おはよう、と次々に登校する誰彼もが鉄子に挨拶をしたが、鉄子は相変わらずの生返事だった。朝丘がすっと隣に寄ってきて、並んで一緒に外を眺めた。
「よく降るわね」
「ん」
「今日テレビで言ってたけど、東北から北海道まで梅雨入りしたんだって」
「ほんとけ?」
「うん。これで、全国梅雨入りしたって。沖縄は梅雨明けしてるけど。テッちゃん、テレビ見ないんだったっけ?」
「おら…」
目を見開いて見つめられて朝丘は驚いた。
「どうしたの?」
鉄子は急に元気に動きだし、きょろきょろして、そして絹代を見つけた。絹代は鉄子と朝丘が親しそうにしていることが気になっていたので、二人のほうを見ていた。そして目線が会うと鉄子は絹代に駆け寄った。その勢いに絹代は怯みながら鉄子の顔を見た。鉄子は最近にないほど張りのある表情で絹代を見つめた。
「どうしたの、テッちゃん?」
「おら、…おら」
「なに?」
「……キヌちゃん、ごめん。おら、やっぱり、山に帰るだ」
「え、どうして、急に、そんな」
「おら、帰らなきゃなんねえだ。もう、梅雨だ。畑も大変だ、上月の婆ちゃんちの畑が心配だ。いつもおらが手伝ってやってただ。おら、帰る」
「だけど、そんな」
「おら、キヌちゃんの父ちゃんに言ってくる」
鉄子は教室を飛び出した。後に残された絹代は騒然とした中でぼんやりと見送っていた。
久しぶりに絹代の家にやって来た鉄子は、直之と美津江の前でただ頭を下げていた。

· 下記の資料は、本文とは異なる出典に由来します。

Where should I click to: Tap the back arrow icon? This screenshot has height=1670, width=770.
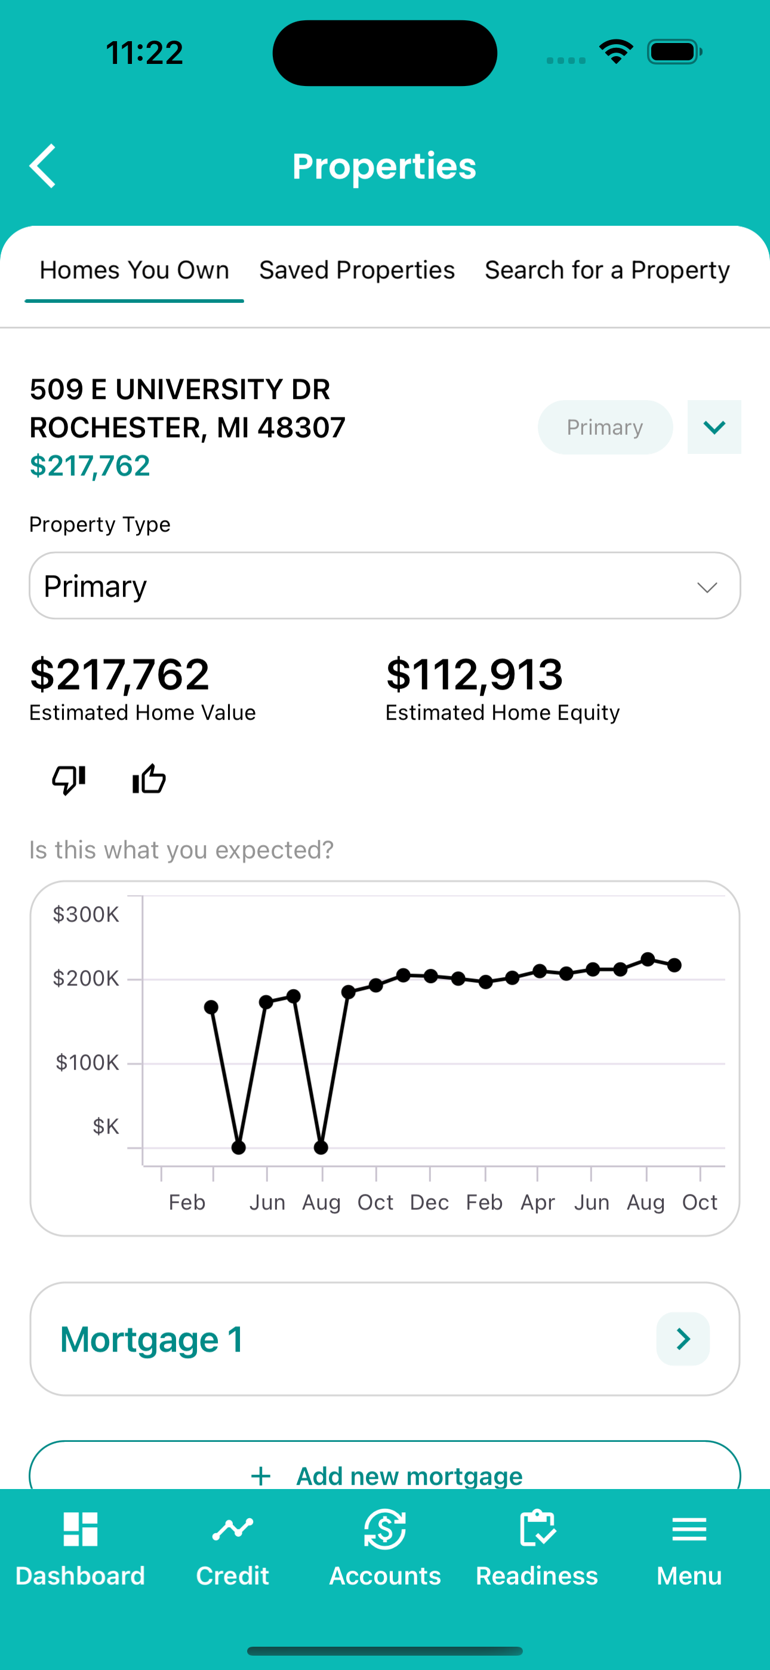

二人とも鉄子の意思の固さに何も言えなかったが、絹代はただ泣きながら抗議した。
「いや、あたしは、いや。せっかく、仲良くなったのに」
「キヌちゃんには申し訳ないだ、迷惑掛けて、世話んなって、それで、礼もできねえままで帰るのは申し訳ないだ。んだども、早く帰ってやらねえと、上月の婆ちゃんが心配だ。校長先生のとこも。川越のカッちゃんもぼうっとしてて頼んないだ。おらが帰って手伝ってやんねえと」
「いや、絶対、いや」
「わかってくんろ。おらを必要としてる人がいるんだ」
「ここのみんなも必要としてるわ」
「こっちは大丈夫だ。会長さんもいい人だし、先生も信用できる」
「でも、テッちゃんは一人よ。ここにいて欲しいの」
「ごめん、キヌちゃん。おら、ずっとずっと、山のこと考えてただ。いんや、違う。畑や田圃のこと考えてただ。こっちの季節のほうが早いんども、もうすぐ草抜きだ、もうすぐ間引きだ、梅雨が来るぞ、ってずっと考えてただ。おら…おらには、山の生活しかできねえ。おら、根っからの田舎もんだ。土の臭いが恋しいんだ。ここは雨が降っても土の臭いがしねえ。ここの土は嘘っこだ。おらの住める地面じゃねえ。わかってくんろ」
「いやよ」
絹代は美津江に寄り掛かったまま泣き続けた。直之は、校長に連絡をとるから二、三日待ってくれと言った。
「パパ、テッちゃんを帰すの?」
「絹代、仕方ないんだ。テッちゃんが帰りたいって言ってるんだから」
「でも、どうやって生活するの。どこに住むの?」
「おら、校長先生にお世話になるだ。校長さんはおらのこと引き取ってもいいって言ってくれてただ。おら、義務教育が終わって働けるようになったらお願いするつもりだったんだ。んだども、もう、そんなこと言ってらんねえ。おら、なんでもして働くだ。だからって、お願いする」
「そんなに出て行きたいの…」
「そんじゃねえ、おら、帰らなきゃなんねえだ」
「いいわよ、帰れば」
絹代は泣きながら自分の部屋に駆け込んだ。鉄子は小さく頭を下げながら、
「キヌちゃんには迷惑掛けてばっかだっただ。んだども、おら、帰らなきゃなんねえだ。どうか校長先生にお願いしてくんろ」
「ああ、任せておいて。残念だけど仕方ないよ」
「絹代も、きっとわかってくれるわ」
鉄子は頭を下げて丁重に礼を言うと、席を立ち、絹代の部屋の前で少しためらったが、何も言わずマンションを出て学校へ戻った。